NSF Stories

Rescued history

Massive data analysis helps uncover black women's experiences

It is often said that history is written by the victors. But it's probably more true to say it is written by the people who have the opportunity to write.

One example of this is the study of black women, their lives and their experiences. Documents recording the lives of black women are often historically obscure, hidden away in vast library collections and unintentionally misleadingly titled or cataloged. Other historical documents don't mention black women directly but may still offer clues. Until recently, researchers had no good way of recovering this "lost history" from either of these categories of documents.

Ruby Mendenhall, an associate professor of sociology, African American studies and urban and regional planning at the University of Illinois (UI) at Urbana-Champaign, is leading a collaboration of social scientists, humanities scholars and digital researchers that hopes to harness the power of high-performance computing to find and understand the historical experiences of black women by searching two massive databases of written works from the 18th through 20th centuries. The team also is developing a common toolbox that can help other digital humanities projects.

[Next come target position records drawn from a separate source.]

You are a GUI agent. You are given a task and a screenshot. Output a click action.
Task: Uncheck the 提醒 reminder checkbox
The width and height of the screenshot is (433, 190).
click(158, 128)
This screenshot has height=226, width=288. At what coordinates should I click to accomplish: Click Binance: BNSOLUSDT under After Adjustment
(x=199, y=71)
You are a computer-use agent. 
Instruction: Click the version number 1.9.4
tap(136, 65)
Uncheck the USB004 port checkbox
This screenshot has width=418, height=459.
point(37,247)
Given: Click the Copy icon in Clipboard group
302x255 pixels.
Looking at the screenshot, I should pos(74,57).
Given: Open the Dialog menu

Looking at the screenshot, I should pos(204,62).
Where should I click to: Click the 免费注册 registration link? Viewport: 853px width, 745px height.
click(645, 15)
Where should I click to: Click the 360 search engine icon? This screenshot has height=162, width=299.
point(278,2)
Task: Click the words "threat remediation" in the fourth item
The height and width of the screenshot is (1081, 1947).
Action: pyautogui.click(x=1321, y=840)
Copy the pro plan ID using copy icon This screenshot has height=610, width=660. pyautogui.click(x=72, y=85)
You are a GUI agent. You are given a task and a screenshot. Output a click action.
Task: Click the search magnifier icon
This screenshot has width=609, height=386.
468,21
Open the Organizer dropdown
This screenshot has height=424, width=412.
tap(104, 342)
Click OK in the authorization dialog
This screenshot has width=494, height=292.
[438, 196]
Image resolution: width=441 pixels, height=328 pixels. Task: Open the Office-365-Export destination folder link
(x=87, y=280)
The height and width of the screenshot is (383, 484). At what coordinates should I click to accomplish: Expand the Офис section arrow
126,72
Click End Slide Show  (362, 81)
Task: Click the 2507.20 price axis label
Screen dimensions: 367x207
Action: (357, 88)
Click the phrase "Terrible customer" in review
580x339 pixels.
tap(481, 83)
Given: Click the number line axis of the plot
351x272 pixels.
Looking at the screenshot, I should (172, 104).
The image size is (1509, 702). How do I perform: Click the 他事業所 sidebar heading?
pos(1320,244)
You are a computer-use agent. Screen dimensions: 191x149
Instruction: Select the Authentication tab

"With a Big Data approach, we get a chance to make use of hundreds of thousands of texts -- journals, books, periodicals," Mendenhall says. "The number is greater than what you would normally be able to look at during an entire career."

Powering up

Mendenhall's team realized that to search tens or even hundreds of thousands of books, articles and letters, they'd need considerably more computing power than available on a typical university computer cluster. They consulted with colleagues on campus who were members of the National Science Foundation (NSF)-supported Extreme Science and Engineering Discovery Environment (XSEDE), the most advanced collection of integrated advanced digital resources and services in the world. Those colleagues helped them identify the Blacklight supercomputer at the Pittsburgh Supercomputing Center (PSC) as a good fit for their project.

Blacklight (now retired) allowed the researchers to analyze 20,000 documents from the HathiTrust and JSTOR databases that were known to contain information about black women and to create a computational model based on this corpus of document. They are now using this model to study the entire 800,000 documents in both databases.

Words translated into numbers, graphics

To make sense of the huge datasets, the investigators turned to two sets of computational techniques: topic modeling and data visualization.

Topic modeling looks at how often certain keywords appear in connection with other terms. For example, a book that contains the word "negro" -- at the time considered the most respectful term to describe black men and women -- the word "vote" and the word "women" might offer clues about black women's participation in the women's suffrage movement. Mike Black, formerly at UI and currently at the University of Massachusetts, headed the team's topic modeling project.

"We're hoping, in the next stage, to ramp up and check these topics against the larger corpus of works," Mendenhall adds.

Mark Van Moer, an XSEDE staff member at UI's National Center for Supercomputing Applications, worked as the team's visualization specialist.

As part of the project, he built ways of displaying results that help make more intuitive sense of the data. For instance, a "tree map" displays key words in boxes that correspond to each word's frequency, whereas a "network graph" charts how often key words appear close to each other, also offering insight into how those words are being used and what they mean in context. Yet another visualization technique plots key terms in histographs that allow users to track the emergence and prominence of a given topic over time.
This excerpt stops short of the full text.